Black Box scope & engagement — bRRAIn Docs

What a Black Box engagement looks like — phases, deliverables, governance.

Black Box scope & engagement

A Black Box engagement is a multi-phase, multi-month relationship. This page describes how it's structured and what to expect at each phase.

Roles

Each engagement is staffed by:

  • bRRAIn Executive Sponsor — a member of bRRAIn senior leadership accountable for the engagement.
  • bRRAIn Engagement Lead — your single point of contact, drives the engagement day-to-day.
  • bRRAIn Architect — leads technical design.
  • bRRAIn Handler Engineer — leads custom Handler design and training.
  • bRRAIn Embedded Engineers — pair with your team during build.
  • bRRAIn Security Officer — leads security posture and compliance.

On your side, we look for:

  • Executive Sponsor with budget authority.
  • Project Lead with day-to-day decisioning authority.
  • Technical Lead with system-of-record authority.
  • Security / Compliance Lead with policy authority.
  • Change Management Lead for rollout.

Phase 1 — Initial conversation (30 minutes)

Mutual-fit assessment. We discuss:

  • Your AI initiative, its current state, its strategic priority.
  • Why standard isn't sufficient.
  • Our suitability for your use case.
  • Rough scoping (timeline, budget range).
  • Next steps.

Either side can decide not to proceed without commitment.

Phase 2 — NDA signing

Mutual NDA covers all subsequent disclosures. Standard turn-around is 5–10 business days.

Phase 3 — Discovery (4–8 weeks)

Discovery is the most consequential phase.

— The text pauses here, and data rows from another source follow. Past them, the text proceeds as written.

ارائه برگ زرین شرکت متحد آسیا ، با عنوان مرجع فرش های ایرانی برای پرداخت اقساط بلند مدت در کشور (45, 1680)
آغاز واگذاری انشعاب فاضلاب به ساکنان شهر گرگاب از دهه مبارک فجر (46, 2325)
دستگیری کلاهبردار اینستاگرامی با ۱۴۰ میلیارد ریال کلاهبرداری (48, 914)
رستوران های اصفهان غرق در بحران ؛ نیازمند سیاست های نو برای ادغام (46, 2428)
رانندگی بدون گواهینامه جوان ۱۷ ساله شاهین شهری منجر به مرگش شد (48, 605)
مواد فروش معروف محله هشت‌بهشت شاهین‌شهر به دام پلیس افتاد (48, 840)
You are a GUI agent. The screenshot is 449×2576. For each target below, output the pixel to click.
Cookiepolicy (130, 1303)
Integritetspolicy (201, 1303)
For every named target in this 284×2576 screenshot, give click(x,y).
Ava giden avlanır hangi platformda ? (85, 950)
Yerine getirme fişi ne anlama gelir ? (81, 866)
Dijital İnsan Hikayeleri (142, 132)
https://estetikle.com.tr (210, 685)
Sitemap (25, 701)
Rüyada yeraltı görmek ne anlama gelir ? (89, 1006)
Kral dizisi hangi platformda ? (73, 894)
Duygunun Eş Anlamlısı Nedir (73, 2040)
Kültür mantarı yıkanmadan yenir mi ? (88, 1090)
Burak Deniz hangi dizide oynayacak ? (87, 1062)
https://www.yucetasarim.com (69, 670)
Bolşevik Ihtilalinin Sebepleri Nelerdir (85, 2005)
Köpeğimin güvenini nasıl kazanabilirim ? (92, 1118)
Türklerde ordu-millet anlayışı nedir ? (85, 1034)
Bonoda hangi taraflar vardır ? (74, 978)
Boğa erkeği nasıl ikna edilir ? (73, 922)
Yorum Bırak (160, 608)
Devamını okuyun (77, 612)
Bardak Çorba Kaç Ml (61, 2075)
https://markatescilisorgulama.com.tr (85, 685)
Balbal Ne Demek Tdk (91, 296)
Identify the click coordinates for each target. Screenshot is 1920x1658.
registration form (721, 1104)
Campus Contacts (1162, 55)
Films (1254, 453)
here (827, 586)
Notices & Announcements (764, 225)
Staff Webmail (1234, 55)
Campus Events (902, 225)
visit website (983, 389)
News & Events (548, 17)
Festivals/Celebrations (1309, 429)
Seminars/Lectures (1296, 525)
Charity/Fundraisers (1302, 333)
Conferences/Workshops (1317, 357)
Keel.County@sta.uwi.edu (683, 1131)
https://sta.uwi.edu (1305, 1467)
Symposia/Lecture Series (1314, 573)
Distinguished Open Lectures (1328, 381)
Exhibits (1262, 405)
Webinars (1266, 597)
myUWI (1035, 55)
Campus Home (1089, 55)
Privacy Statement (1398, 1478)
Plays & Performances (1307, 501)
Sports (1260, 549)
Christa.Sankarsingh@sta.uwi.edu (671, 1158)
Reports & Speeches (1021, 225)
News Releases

We meet weekly (sometimes more) with:

  • Stakeholder interviews — executives, line-of-business leaders, IT, security, compliance, operations.
  • System inventories — what's running today, what depends on what, what's planned.
  • Use-case workshops — deep dive on each AI use case under consideration.
  • Data audits — what data exists, where it lives, who owns it, how clean it is.
  • Constraint surveys — regulatory, contractual, organizational.
  • Outcome definition — what success looks like measurably.

Discovery output: a comprehensive understanding of your environment, ready to design against.

Phase 4 — Detailed Implementation Brief (2–3 weeks)

A written document covering:

  • Recommended architecture.
  • Data flow diagrams.
  • Integration map.
  • Handler design (training corpus, evaluation suite, deployment topology).
  • Custom marketplace extensions to be built.
  • Security posture.
  • Compliance approach.
  • Implementation timeline with milestones.
  • Cost estimate (platform, build, embedded engineering, infrastructure pass-through).
  • Risk register.
  • Governance model.

Brief delivery is a key milestone. We walk you through it in person; you take time to review.

Phase 5 — Brief review and SOW

You review the brief with your team and stakeholders. Common outcomes:

  • Approve as-is and proceed — SOW drafted from the brief.
  • Approve with revisions — we revise; SOW drafted from the revised brief.
  • Pause for further discovery — additional discovery sub-phase.
  • Decline to proceed — engagement ends; discovery fees are not refunded but credit applies if you re-engage within 12 months.

SOW is a formal contract signed by both executives.

Phase 6 — Build (variable, typically 4–9 months)

The build phase delivers everything in the brief:

  • Infrastructure stood up.
  • Custom Handler trained, evaluated, deployed.
  • Custom integrations built and tested.
  • Custom marketplace extensions built.
  • Embedded engineers pair with your team for skills transfer.
  • Pilot environment ready.

Weekly status; monthly executive readouts; quarterly steering committee.

Phase 7 — Pilot (8–16 weeks)

Controlled rollout to a defined pilot population:

  • Pilot users onboarded.
  • Pilot use cases validated against acceptance criteria.
  • Issue triage and remediation.
  • Adoption measurement.
  • Pilot report at the end with go / no-go recommendation.

Phase 8 — General availability

Full rollout to your organization:

  • Production deployment.
  • Member onboarding at scale.
  • Change management programs.
  • Support escalation path established.
  • Hand-off from build team to steady-state team.

Phase 9 — Steady state

Ongoing engagement:

  • Dedicated CSM.
  • Quarterly business reviews with executive sponsors.
  • Annual hardening reviews (security, compliance, architecture).
  • Roadmap input on platform priorities.
  • Custom-feature requests via formal change-control.

Termination

Engagements include orderly-termination provisions:

  • 90 days notice from either side after initial term.
  • Data export support.
  • Customer transition to standard tier (where viable).
  • Knowledge transfer and runbook hand-off.